The Department of Transport has issued a statement, outlining the government’s commitment to investing in road safety
The Parliamentary Under Secretary of State for Transport has issued a statement outlining a number of government proposals relating to improving road safety.
The statement comes out of concern for driver and pedestrian safety, but also seeks to minimise the pressure on NHS services that have to deal with the consequences of road traffic accidents and injuries.
Proposals that will be consulted on include changes to penalties for those caught on their mobile phone at the wheel. Under the proposals, first time offenders are unlikely to incur penalty points in favour of educational courses. However, those deemed worthy of receiving a tougher punishment would be given four penalty points rather than three. Drivers of large vehicles, including HGVs, would receive six penalty points. The fixed penalty notice for all vehicles would also increase from £100 to £150.

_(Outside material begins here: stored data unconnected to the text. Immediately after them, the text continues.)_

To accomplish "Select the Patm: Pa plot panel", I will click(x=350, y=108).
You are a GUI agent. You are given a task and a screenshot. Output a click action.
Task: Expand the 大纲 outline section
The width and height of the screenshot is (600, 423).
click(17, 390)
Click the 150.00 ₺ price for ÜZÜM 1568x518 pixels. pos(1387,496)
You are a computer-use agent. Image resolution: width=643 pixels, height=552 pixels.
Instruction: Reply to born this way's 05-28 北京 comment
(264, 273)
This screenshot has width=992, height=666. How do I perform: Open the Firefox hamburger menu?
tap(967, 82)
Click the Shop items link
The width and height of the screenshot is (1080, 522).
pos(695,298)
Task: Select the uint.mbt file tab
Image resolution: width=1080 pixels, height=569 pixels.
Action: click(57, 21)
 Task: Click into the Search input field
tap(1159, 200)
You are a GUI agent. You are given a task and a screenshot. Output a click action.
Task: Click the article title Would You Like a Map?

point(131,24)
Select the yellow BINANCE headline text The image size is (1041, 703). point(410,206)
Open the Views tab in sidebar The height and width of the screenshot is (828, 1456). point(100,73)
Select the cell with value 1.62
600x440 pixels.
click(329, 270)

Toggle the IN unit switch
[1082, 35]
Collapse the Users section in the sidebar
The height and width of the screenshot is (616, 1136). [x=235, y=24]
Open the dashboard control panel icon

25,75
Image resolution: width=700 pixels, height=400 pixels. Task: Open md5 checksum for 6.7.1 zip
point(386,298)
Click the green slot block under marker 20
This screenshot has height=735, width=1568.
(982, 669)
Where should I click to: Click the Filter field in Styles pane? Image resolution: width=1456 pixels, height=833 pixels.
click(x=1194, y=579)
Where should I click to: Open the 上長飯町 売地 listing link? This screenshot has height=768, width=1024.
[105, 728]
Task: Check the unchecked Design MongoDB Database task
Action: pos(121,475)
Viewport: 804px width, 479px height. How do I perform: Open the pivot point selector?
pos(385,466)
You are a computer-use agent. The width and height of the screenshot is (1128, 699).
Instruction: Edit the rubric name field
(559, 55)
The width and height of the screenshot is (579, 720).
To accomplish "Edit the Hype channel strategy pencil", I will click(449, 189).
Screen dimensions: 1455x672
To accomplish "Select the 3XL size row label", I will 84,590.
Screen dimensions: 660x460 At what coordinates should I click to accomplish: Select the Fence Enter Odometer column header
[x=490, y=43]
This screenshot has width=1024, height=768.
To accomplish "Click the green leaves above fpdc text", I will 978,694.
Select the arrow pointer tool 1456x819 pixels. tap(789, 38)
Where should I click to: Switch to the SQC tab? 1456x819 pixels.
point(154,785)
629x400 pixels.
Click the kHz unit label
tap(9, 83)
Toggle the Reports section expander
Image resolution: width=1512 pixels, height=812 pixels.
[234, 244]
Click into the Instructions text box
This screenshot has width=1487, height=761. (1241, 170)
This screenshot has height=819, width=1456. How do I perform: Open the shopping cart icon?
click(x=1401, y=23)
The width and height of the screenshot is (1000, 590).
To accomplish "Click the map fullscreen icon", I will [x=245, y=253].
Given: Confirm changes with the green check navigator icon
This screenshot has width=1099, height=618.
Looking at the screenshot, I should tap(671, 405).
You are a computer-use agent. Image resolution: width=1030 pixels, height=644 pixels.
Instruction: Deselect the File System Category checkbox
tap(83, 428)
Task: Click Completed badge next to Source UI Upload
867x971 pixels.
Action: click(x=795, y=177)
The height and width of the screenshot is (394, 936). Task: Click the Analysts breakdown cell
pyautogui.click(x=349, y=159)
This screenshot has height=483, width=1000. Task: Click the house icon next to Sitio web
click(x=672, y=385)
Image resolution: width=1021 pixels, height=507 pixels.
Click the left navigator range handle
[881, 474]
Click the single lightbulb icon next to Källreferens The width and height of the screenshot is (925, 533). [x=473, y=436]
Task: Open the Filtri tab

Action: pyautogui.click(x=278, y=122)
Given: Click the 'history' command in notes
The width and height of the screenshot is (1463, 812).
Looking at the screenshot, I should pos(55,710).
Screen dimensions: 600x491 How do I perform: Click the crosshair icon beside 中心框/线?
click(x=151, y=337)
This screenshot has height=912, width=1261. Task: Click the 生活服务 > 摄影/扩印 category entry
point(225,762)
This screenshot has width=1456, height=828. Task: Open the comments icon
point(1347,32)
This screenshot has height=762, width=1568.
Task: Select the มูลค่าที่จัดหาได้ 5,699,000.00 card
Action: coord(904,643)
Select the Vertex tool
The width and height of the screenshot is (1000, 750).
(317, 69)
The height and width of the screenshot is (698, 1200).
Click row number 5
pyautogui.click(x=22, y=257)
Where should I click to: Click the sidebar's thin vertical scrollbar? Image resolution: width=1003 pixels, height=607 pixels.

Other road safety issues were also addressed in the statement, including holding a consultation on legislative changes to improve urban cycle safety to minimise the risk of cycling accidents.
It was also announced that a £2 million research programme would be undertaken to identify the best possible interventions for learner and novice drivers, as well as new learning programmes that would cover motorway driving.
Other announcements include a £750,000 grant for police forces in England and Wales to allow them to develop drug-driving enforcement capabilities.
Tom Jones, head of policy at Thompsons Solicitors, said: “While many of these announcements are positive, the reality is that they are drop in the ocean when it comes to genuine road safety improvement.
“Announcing a funding boost for police forces to tackle drug driving is all well and good, but forces countrywide are already struggling to properly police our roads because of funding cuts and increased workloads.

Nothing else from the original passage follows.